**Work request:** Could you retype, exactly as written, every line from the top of the records through the line that contains "Click the Flooring subheading"?

--------------------------------------------------

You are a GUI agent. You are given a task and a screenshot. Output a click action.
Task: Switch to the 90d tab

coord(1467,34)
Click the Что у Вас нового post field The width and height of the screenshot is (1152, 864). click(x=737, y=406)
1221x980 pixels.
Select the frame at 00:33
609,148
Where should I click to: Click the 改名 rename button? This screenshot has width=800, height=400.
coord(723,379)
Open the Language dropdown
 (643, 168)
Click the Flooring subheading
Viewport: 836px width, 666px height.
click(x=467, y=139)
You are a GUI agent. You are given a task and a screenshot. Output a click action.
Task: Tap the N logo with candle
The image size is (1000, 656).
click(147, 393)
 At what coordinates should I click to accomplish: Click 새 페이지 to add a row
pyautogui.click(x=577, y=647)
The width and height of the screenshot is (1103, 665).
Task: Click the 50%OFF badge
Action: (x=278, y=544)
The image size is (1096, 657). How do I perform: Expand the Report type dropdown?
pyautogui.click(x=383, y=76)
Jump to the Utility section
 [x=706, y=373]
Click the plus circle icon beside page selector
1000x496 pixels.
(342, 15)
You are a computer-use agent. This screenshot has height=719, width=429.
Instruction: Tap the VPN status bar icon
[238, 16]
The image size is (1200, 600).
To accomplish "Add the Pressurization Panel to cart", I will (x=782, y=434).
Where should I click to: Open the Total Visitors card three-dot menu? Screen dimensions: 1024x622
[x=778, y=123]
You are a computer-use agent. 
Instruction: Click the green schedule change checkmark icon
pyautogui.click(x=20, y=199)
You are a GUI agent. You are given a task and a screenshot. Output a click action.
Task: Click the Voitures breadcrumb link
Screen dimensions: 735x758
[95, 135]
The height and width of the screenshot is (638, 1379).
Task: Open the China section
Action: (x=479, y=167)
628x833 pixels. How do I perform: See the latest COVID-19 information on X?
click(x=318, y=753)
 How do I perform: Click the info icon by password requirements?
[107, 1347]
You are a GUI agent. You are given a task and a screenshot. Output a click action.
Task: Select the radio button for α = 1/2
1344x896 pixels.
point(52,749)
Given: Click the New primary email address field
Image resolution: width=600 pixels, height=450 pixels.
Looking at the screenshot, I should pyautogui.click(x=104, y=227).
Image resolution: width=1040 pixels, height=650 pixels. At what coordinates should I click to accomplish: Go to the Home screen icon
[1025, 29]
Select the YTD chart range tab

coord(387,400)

--------------------------------------------------

**Written answer:**
You are a GUI agent. You are given a task and a screenshot. Output a click action.
Task: Switch to the 90d tab

coord(1467,34)
Click the Что у Вас нового post field The width and height of the screenshot is (1152, 864). click(x=737, y=406)
1221x980 pixels.
Select the frame at 00:33
609,148
Where should I click to: Click the 改名 rename button? This screenshot has width=800, height=400.
coord(723,379)
Open the Language dropdown
 (643, 168)
Click the Flooring subheading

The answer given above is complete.